Task to carry out: Word for word, write out all of the data below.

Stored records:
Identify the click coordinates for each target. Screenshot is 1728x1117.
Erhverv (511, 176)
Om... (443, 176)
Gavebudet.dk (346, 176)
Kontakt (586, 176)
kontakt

Output:
Identify the click coordinates for each target. Screenshot is 1728x1117.
Erhverv (511, 176)
Om... (443, 176)
Gavebudet.dk (346, 176)
Kontakt (586, 176)
kontakt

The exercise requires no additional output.